Nvidia's guidance for $65 billion in fourth-quarter revenue according to Barrons, above the $61.84 billion consensus according to Seeking Alpha, underscored confidence in its market position. However, the absence of Chinese demand-a market it remains largely locked out of as noted by Quartz-and infrastructure bottlenecks, such as power and land constraints, have raised questions about sustainable growth as reported by Quartz. Meanwhile, competitors like Advanced Micro Devices and Broadcom are gaining traction with alternative offerings, including OpenAI partnerships and hyperscaler-specific chips according to Investing.com.

Analysts remain cautiously optimistic. Melius Research's Ben Reitzes raised his price target to $320 from $300, maintaining a Buy rating according to Barrons, while Bank of America reiterated its $275 target according to Yahoo Finance. BofA projected earnings could exceed $20 per share by 2030 if AI capital spending hits $1.2 trillion according to Yahoo Finance. Yet, the stock's recent pullback highlights the sector's fragility. "The AI trade is no longer a one-way bet," noted one strategist, as investors weigh whether current valuations align with fundamentals according to Quartz.

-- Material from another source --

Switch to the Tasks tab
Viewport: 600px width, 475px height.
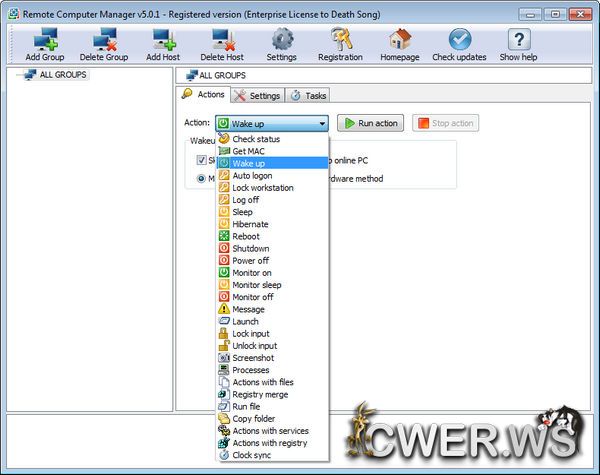308,96
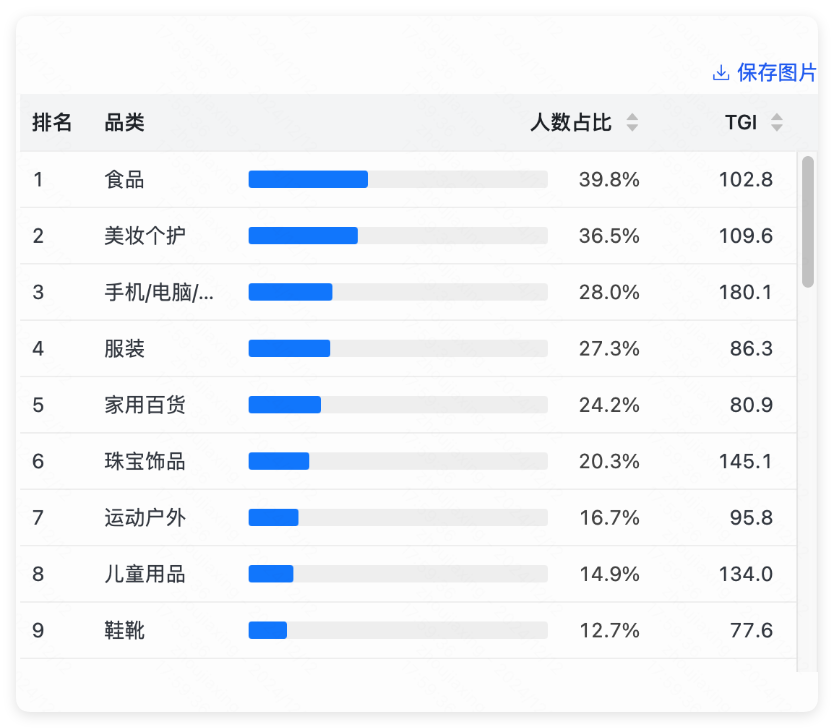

Nvidia's $4 trillion market cap remains a focal point for the S&P 500, with its performance accounting for a significant portion of the index's gains in 2025 as reported by the Guardian. The company's $37 billion in shareholder returns this year according to Economic Times and $62.2 billion remaining in buyback authorization according to Economic Times aim to sustain investor confidence, but the broader market's correction has amplified scrutiny of its growth trajectory.